**DESCRIPTION OF THE TASK**
Copy out the rows below word for word, leaving nothing out.
___ RECORDED INFORMATION
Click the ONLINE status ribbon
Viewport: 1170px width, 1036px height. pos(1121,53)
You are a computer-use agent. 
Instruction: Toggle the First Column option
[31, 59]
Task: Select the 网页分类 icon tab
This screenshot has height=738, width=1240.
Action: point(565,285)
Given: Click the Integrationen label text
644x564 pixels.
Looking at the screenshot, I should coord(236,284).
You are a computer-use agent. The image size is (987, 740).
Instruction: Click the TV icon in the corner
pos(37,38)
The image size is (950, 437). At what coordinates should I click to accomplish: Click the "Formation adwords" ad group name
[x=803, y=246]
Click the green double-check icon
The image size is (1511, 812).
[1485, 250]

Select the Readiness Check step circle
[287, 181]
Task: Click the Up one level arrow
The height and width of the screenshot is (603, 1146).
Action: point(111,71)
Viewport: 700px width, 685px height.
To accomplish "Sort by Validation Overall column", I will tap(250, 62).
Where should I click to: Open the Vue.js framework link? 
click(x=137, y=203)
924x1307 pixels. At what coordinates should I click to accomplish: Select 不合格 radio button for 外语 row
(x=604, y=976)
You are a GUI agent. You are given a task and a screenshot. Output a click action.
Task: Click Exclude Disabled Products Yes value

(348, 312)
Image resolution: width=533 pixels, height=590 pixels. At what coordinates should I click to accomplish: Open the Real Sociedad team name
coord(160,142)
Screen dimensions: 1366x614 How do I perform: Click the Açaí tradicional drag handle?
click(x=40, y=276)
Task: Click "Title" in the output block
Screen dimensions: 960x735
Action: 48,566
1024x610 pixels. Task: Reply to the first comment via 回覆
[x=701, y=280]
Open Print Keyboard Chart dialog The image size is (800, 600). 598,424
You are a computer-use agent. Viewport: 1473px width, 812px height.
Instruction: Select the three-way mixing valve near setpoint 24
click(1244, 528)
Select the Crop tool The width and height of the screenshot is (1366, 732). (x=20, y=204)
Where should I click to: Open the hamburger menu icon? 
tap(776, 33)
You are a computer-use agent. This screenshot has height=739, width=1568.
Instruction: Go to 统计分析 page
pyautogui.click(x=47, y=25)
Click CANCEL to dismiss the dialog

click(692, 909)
______
**WRITTEN REPLY**
Click the ONLINE status ribbon
Viewport: 1170px width, 1036px height. pos(1121,53)
You are a computer-use agent. 
Instruction: Toggle the First Column option
[31, 59]
Task: Select the 网页分类 icon tab
This screenshot has height=738, width=1240.
Action: point(565,285)
Given: Click the Integrationen label text
644x564 pixels.
Looking at the screenshot, I should coord(236,284).
You are a computer-use agent. The image size is (987, 740).
Instruction: Click the TV icon in the corner
pos(37,38)
The image size is (950, 437). At what coordinates should I click to accomplish: Click the "Formation adwords" ad group name
[x=803, y=246]
Click the green double-check icon
The image size is (1511, 812).
[1485, 250]

Select the Readiness Check step circle
[287, 181]
Task: Click the Up one level arrow
The height and width of the screenshot is (603, 1146).
Action: point(111,71)
Viewport: 700px width, 685px height.
To accomplish "Sort by Validation Overall column", I will tap(250, 62).
Where should I click to: Open the Vue.js framework link? 
click(x=137, y=203)
924x1307 pixels. At what coordinates should I click to accomplish: Select 不合格 radio button for 外语 row
(x=604, y=976)
You are a GUI agent. You are given a task and a screenshot. Output a click action.
Task: Click Exclude Disabled Products Yes value

(348, 312)
Image resolution: width=533 pixels, height=590 pixels. At what coordinates should I click to accomplish: Open the Real Sociedad team name
coord(160,142)
Screen dimensions: 1366x614 How do I perform: Click the Açaí tradicional drag handle?
click(x=40, y=276)
Task: Click "Title" in the output block
Screen dimensions: 960x735
Action: 48,566
1024x610 pixels. Task: Reply to the first comment via 回覆
[x=701, y=280]
Open Print Keyboard Chart dialog The image size is (800, 600). 598,424
You are a computer-use agent. Viewport: 1473px width, 812px height.
Instruction: Select the three-way mixing valve near setpoint 24
click(1244, 528)
Select the Crop tool The width and height of the screenshot is (1366, 732). (x=20, y=204)
Where should I click to: Open the hamburger menu icon? 
tap(776, 33)
You are a computer-use agent. This screenshot has height=739, width=1568.
Instruction: Go to 统计分析 page
pyautogui.click(x=47, y=25)
Click CANCEL to dismiss the dialog

click(692, 909)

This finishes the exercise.